Instructions to follow ▸ Could you transcribe every record below exactly, leaving out any pictures?

--- Extracted entries ---

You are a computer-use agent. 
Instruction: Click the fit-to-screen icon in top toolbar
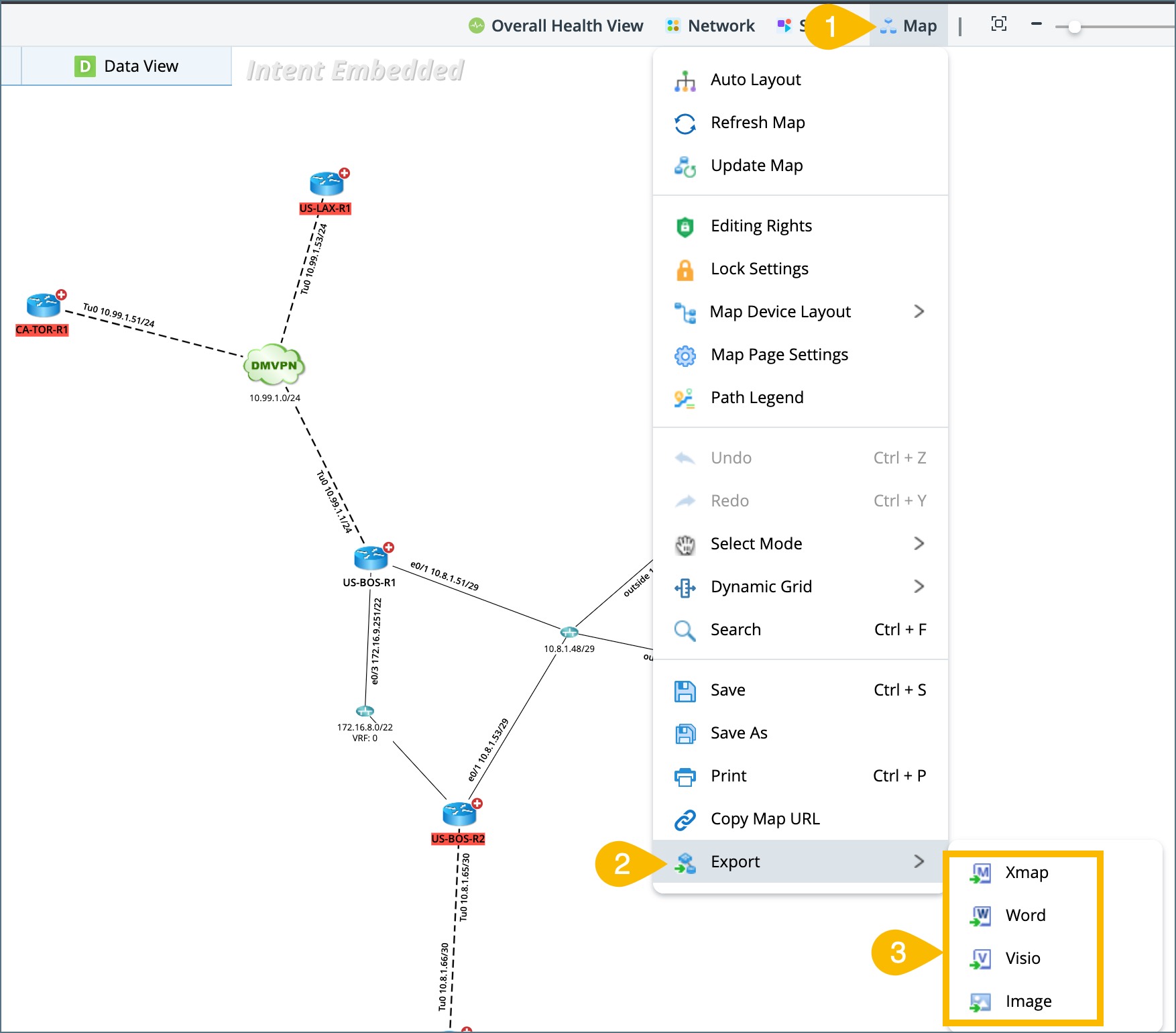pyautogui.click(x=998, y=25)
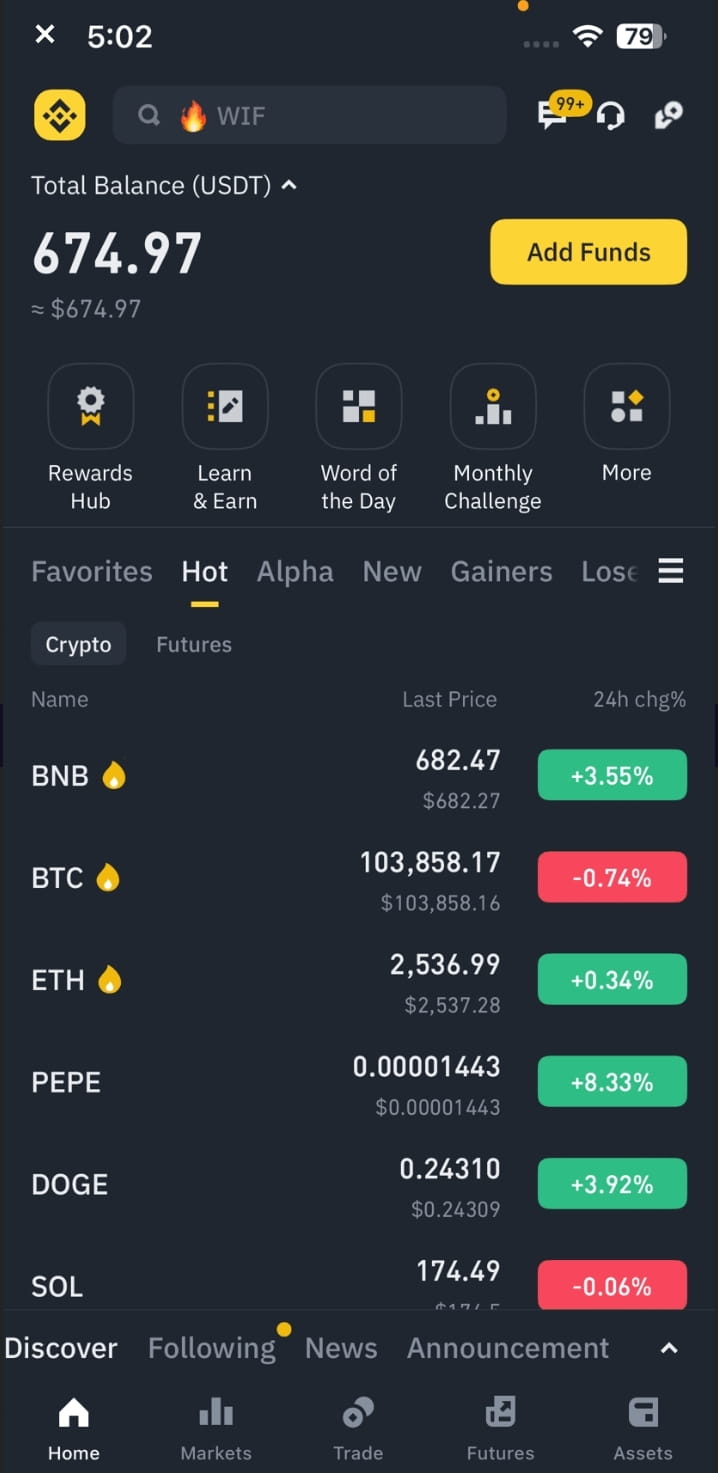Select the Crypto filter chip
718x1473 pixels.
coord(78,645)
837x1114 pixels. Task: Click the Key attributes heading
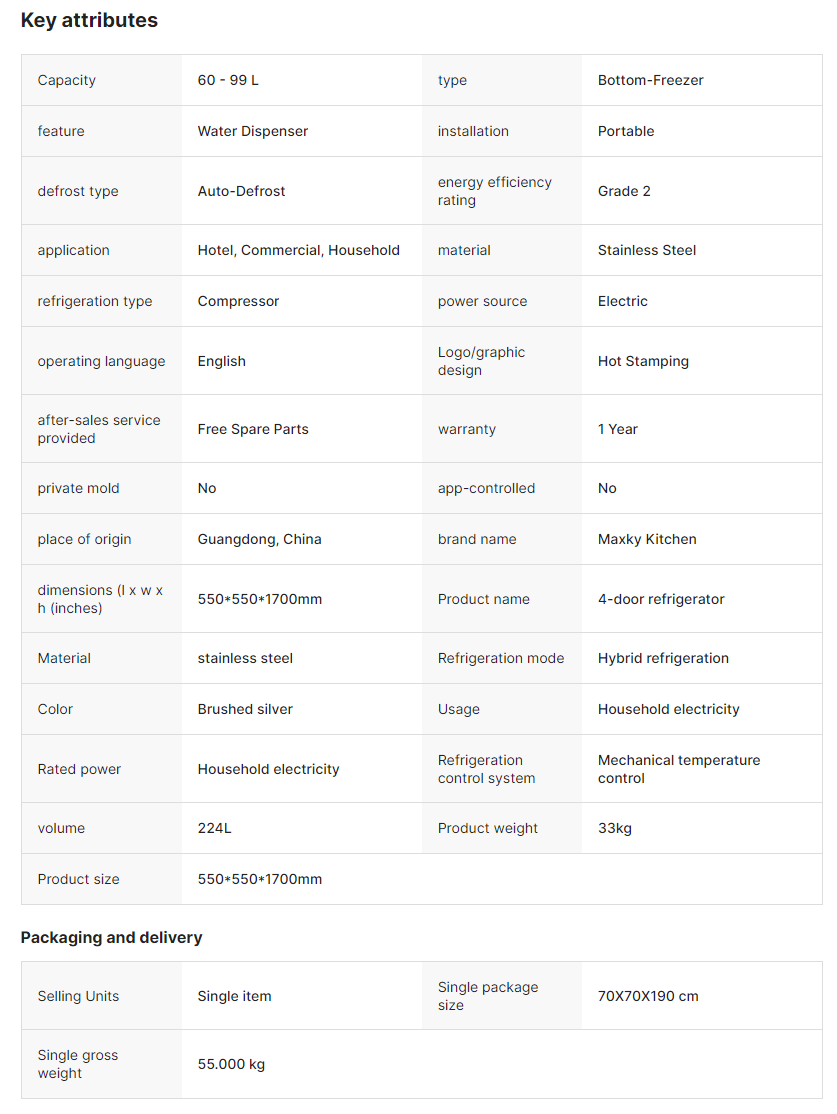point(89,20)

---

Your solution ▸
You are a computer-use agent. 
Instruction: Click the fit-to-screen icon in top toolbar
pyautogui.click(x=998, y=25)
Select the Crypto filter chip
718x1473 pixels.
coord(78,645)
837x1114 pixels. Task: Click the Key attributes heading
point(89,20)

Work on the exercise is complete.